* [PROBLEM]: Only the lines from the one with "The height and" to the end of the data below should be given again, exactly, with both ends included and pictures omitted.

----

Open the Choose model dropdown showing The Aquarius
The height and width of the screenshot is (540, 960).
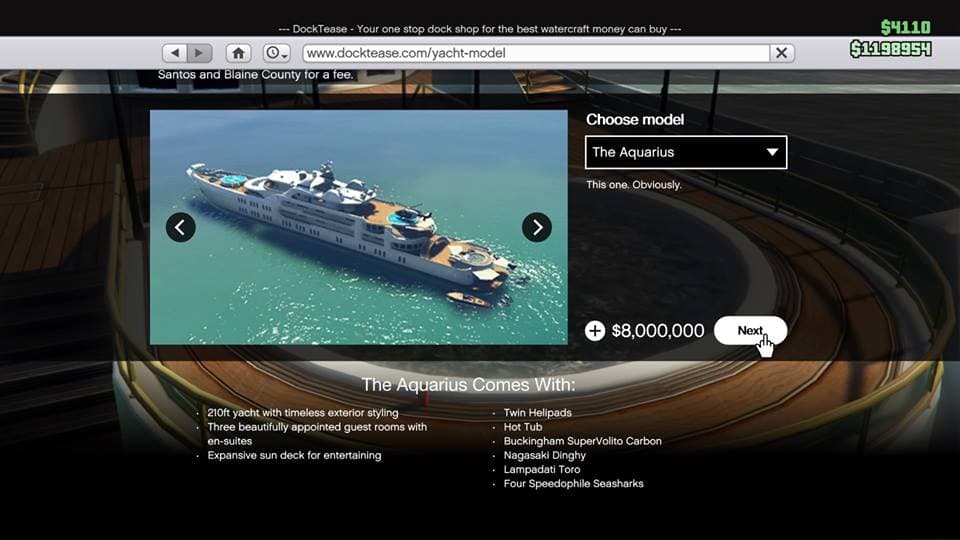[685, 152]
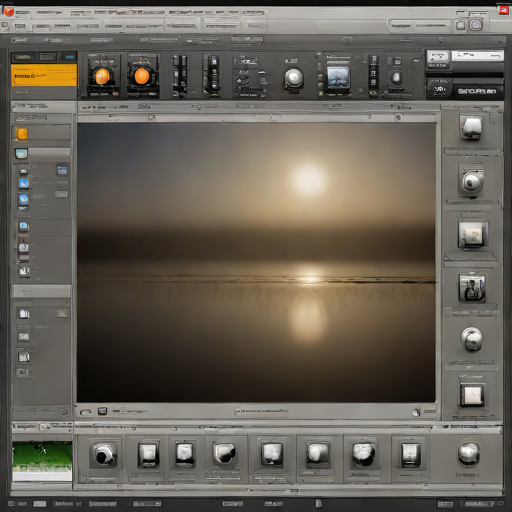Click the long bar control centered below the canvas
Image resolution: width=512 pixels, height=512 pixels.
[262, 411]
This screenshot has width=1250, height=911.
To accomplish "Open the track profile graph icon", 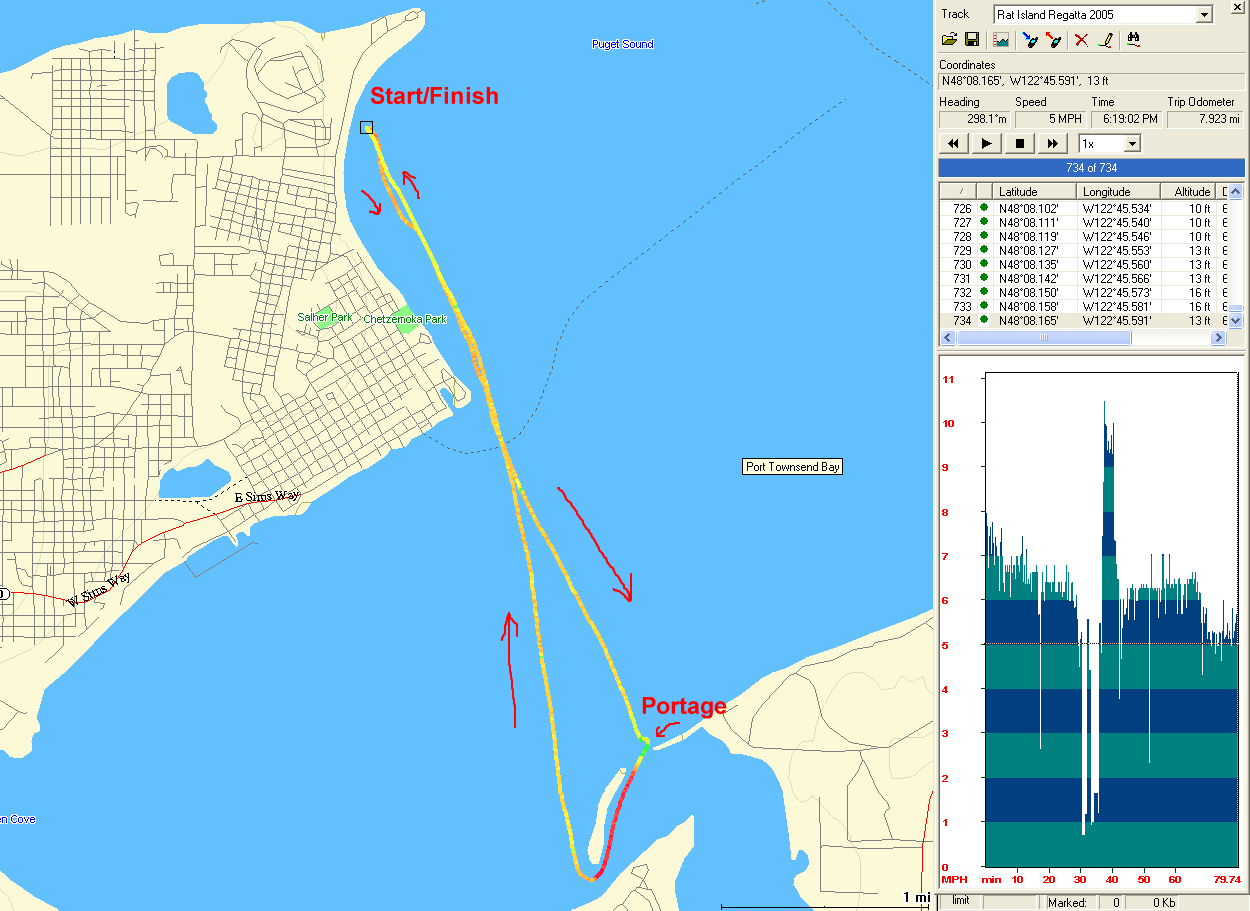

----

* [REPLY TO THE TASK]:
The height and width of the screenshot is (540, 960).
[685, 152]
Click the long bar control centered below the canvas
Image resolution: width=512 pixels, height=512 pixels.
[262, 411]
This screenshot has width=1250, height=911.
To accomplish "Open the track profile graph icon", 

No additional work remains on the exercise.